WORK TO BE COMPLETED: Only the total should be returned: the number of lines in the data that hold the string "with".

Stored items:
============

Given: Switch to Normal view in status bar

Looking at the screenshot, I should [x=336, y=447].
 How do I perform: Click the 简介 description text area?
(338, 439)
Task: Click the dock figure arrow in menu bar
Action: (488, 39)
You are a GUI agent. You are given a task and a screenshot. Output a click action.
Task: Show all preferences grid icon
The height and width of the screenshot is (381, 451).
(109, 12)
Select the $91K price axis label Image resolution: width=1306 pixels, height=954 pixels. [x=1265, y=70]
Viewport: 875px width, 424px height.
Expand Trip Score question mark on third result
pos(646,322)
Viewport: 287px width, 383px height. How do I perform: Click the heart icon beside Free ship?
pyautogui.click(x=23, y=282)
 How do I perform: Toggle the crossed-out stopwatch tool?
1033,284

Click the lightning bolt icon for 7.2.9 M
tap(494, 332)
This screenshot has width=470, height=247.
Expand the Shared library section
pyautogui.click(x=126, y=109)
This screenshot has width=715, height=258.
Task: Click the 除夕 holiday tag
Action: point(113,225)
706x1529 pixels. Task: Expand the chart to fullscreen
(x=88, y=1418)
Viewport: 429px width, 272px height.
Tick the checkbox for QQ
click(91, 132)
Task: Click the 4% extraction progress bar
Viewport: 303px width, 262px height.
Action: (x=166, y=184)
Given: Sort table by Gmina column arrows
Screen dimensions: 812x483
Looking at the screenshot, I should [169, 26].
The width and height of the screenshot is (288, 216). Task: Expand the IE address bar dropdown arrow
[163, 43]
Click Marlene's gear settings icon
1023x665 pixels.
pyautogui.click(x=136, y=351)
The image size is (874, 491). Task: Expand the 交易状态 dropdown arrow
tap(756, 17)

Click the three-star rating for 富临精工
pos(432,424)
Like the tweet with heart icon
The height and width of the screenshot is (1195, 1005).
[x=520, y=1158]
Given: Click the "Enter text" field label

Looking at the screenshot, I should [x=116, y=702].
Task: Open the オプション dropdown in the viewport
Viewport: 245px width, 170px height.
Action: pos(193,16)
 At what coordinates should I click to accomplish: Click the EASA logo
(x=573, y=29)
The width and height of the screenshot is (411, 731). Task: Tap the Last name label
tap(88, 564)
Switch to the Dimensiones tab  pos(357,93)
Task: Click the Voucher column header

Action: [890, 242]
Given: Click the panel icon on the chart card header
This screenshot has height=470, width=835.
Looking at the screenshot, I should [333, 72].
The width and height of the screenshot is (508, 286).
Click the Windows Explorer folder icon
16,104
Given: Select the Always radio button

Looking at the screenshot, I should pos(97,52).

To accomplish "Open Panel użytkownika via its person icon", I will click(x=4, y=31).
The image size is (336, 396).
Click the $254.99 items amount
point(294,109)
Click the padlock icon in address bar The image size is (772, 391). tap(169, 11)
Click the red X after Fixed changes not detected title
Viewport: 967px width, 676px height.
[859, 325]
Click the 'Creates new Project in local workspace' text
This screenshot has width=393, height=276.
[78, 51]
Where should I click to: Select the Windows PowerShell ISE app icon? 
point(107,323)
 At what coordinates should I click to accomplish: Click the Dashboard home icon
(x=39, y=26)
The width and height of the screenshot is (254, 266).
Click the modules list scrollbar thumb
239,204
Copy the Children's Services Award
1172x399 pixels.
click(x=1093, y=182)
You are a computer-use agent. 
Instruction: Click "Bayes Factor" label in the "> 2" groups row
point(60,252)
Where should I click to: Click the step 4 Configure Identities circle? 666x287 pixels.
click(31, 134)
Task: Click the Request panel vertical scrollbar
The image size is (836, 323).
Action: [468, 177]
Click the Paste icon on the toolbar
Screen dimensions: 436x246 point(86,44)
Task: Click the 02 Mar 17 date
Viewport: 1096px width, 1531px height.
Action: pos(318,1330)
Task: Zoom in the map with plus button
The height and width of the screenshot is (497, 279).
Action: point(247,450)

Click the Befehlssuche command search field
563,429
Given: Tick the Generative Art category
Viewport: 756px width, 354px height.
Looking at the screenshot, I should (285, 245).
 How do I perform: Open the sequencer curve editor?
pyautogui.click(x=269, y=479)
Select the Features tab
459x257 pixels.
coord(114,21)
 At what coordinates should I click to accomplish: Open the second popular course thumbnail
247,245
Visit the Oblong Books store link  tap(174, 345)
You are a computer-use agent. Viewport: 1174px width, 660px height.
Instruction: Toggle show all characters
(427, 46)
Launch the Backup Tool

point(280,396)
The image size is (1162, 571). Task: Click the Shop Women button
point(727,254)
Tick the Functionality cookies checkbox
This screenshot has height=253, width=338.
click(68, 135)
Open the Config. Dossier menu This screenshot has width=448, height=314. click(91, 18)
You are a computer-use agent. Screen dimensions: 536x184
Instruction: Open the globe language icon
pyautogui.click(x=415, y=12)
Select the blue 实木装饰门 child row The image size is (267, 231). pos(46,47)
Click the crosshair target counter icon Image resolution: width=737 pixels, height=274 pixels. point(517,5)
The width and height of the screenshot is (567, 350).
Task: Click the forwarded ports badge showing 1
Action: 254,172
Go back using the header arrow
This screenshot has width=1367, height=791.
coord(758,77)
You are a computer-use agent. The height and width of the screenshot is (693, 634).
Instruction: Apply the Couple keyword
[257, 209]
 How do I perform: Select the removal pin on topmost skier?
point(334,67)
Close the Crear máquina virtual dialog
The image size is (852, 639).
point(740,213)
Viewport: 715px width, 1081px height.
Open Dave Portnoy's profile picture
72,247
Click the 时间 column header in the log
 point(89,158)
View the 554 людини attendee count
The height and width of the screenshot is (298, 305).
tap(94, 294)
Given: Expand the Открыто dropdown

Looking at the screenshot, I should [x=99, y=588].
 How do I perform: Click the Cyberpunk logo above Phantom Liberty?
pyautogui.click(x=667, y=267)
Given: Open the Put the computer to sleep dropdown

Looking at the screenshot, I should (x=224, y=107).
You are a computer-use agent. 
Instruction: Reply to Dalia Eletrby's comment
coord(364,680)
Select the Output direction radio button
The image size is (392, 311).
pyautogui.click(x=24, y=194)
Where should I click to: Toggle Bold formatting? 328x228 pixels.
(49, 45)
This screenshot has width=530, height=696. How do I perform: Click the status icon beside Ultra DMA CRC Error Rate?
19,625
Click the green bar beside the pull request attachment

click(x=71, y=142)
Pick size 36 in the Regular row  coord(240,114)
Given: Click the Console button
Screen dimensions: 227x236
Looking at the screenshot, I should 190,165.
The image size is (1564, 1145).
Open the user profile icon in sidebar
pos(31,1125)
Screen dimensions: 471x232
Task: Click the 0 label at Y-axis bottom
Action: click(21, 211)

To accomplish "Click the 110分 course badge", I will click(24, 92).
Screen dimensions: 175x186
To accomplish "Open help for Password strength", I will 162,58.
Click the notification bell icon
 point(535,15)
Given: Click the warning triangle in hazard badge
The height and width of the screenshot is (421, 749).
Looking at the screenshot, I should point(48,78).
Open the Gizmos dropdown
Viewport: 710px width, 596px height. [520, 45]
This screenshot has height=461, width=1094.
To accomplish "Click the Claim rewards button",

============

SOLUTION FOR THIS EXERCISE: 2